Ladies, I know that you might not believe a straight white guy's warning in 2024, but let me tell ya, this stuff is poison for your soul.
Last night, I watched the Netflix film "Damsel," a roaring fantasy adventure that has skyrocketed to the platform's "Top 10" list over the last week.
It is beautifully shot and it has a strong plot compared to most other films these days. The story starts with Elodie, the daughter of a feudal lord, who decides to give her hand in marriage to ensure that her people survive. This isn't some dainty princess: This is a strong woman who understands the balance between duty and personal liberty. From the start of the film, she is a good role model for girls like my daughters, a thing missing from so much of art these days.

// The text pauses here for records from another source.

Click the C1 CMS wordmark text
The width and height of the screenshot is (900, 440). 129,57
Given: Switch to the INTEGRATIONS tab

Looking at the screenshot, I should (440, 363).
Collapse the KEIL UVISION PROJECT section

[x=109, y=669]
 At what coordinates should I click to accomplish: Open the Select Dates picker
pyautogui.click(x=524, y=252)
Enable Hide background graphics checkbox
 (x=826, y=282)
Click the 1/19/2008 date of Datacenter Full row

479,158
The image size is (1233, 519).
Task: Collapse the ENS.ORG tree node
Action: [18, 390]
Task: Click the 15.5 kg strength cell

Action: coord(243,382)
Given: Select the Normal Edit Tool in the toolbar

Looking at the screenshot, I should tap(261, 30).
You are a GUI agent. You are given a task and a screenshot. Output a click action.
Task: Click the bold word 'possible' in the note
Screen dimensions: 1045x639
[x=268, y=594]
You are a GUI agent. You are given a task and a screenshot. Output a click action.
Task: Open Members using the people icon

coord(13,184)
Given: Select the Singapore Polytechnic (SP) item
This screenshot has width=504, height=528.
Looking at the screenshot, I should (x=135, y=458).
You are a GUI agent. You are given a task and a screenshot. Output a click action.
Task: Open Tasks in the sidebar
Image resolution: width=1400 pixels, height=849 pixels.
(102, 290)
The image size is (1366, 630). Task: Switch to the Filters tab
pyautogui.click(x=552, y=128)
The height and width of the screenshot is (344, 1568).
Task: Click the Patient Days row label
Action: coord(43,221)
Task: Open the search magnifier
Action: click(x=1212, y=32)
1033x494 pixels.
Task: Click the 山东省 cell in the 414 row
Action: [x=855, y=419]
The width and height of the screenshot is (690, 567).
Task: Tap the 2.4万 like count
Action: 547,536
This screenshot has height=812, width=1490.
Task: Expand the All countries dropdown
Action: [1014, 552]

Elodie set off with her family to the distant island kingdom of Aurea.
A few minutes after that, little alarm bells started to go off in my head.
Here's why.
[Spoilers Ahead]
I'll breeze through the finer points of the plot to save time.
- Elodie is blown away by how rich the king and queen of Aurea are. Their palace is enormous and her betrothed, Prince Henry, actually gets along with her quite well. The two grow quite close in a single day, which is good, because the wedding is the next day.
- The wedding is straight out of a fairy tale, but afterwards, Elodie is taken to the mountain for a ritual. Her hand is cut and her blood is mixed with the prince's ... and then she's thrown as a sacrifice into the mountain.
- The marriage was a sham, and her father knew it. In exchange for gold, her father gave her up to be fed to a dragon. This dragon has lived in the mountain for centuries and requires 3 children with Aurean royal blood to be sacrificed every generation to make up for the killing of her own hatchlings at the hands of their ancestor long ago.
- To trick the dragon, the Aureans have had their sons take vows with three sacrificial brides before choosing a real wife, then mixed their blood so the dragon would accept them (how the dragon can tell or why the girls don't just wash the blood off is a mystery.)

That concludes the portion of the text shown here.